Por isso Henry corre o risco de ter que responder, novamente, processo de quebra de decoro parlamentar.
O advogado do MCCE, Vilson Nery, explica que a situação de Henry é irregular. “Trata-se de acúmulo ilegal de cargos, e ele pode ser investigado pela Câmara por quebra de decoro parlamentar. Isso pode até mesmo levar à cassação”, avalia.
Se Henry continuar nos dois cargos e receber dois salários pelo mesmo período, poderá ser investigado também por improbidade administrativa. “A Constituição Federal, em seu artigo 37, proíbe que sejam exercidos dois cargos públicos remunerados ao mesmo tempo. Além disso, tanto a função de deputado como de secretário exige dedicação integral, o que os tornam incompatíveis. Isso pode ser classificado como improbidade administrativa”, diz o advogado.
Henry nega e alega que “Enquanto eu não tomar posse, não sou secretário". Ele alega não ter assumido ainda a secretaria por estar resolvendo “problemas pessoais”.
No entanto, Pedro Henry tem abertamente dado entrevistas como secretário da pasta.

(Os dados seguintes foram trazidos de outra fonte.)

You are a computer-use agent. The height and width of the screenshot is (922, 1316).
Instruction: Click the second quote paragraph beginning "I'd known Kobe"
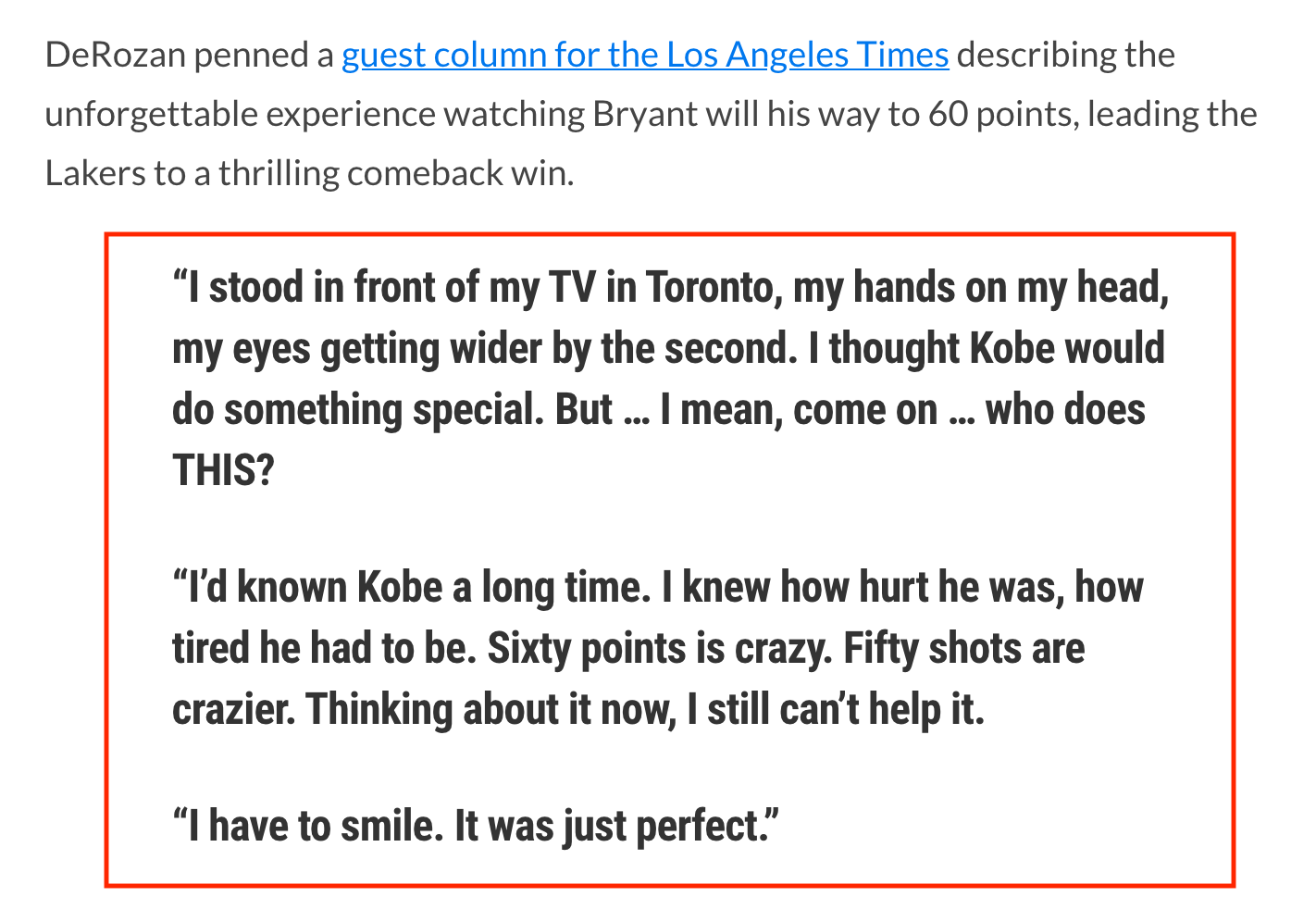658,648
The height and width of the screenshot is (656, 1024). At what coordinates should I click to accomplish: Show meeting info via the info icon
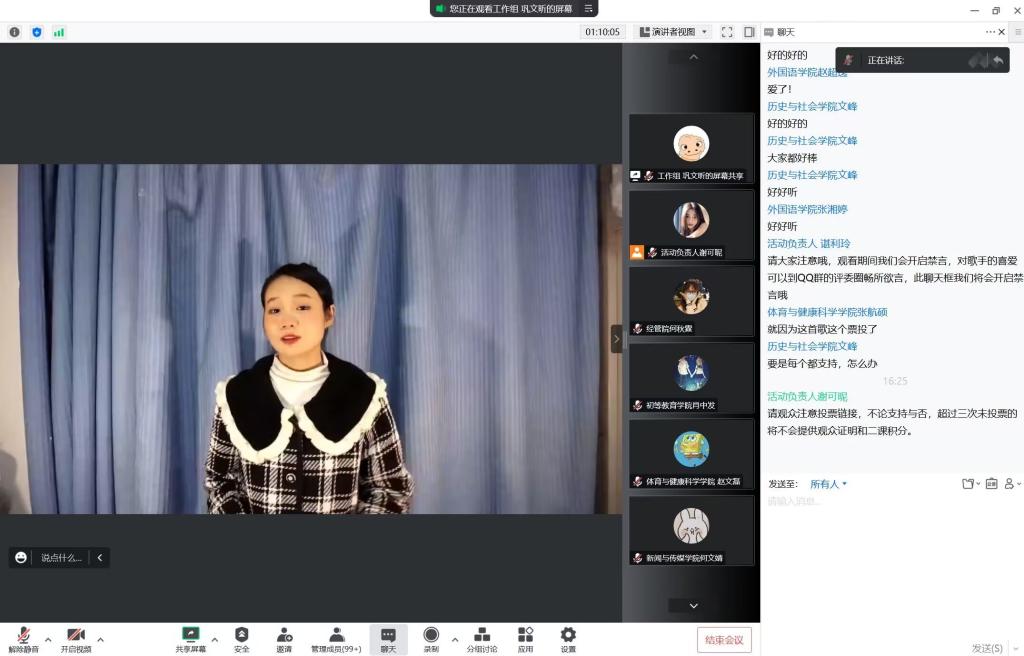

Vilson Nery insiste que se a nomeação foi publicada, ele já é secretário. Não precisa de um ato de posse
“Portanto, ele está sim acumulando dois cargos incompatíveis. Considero essa situação absurda e imoral”, insiste Nery.
Henry ironiza e diz que “deputados de todo o Brasil agem assim. Em Mato Grosso vai ser diferente só porque o MCCE quer?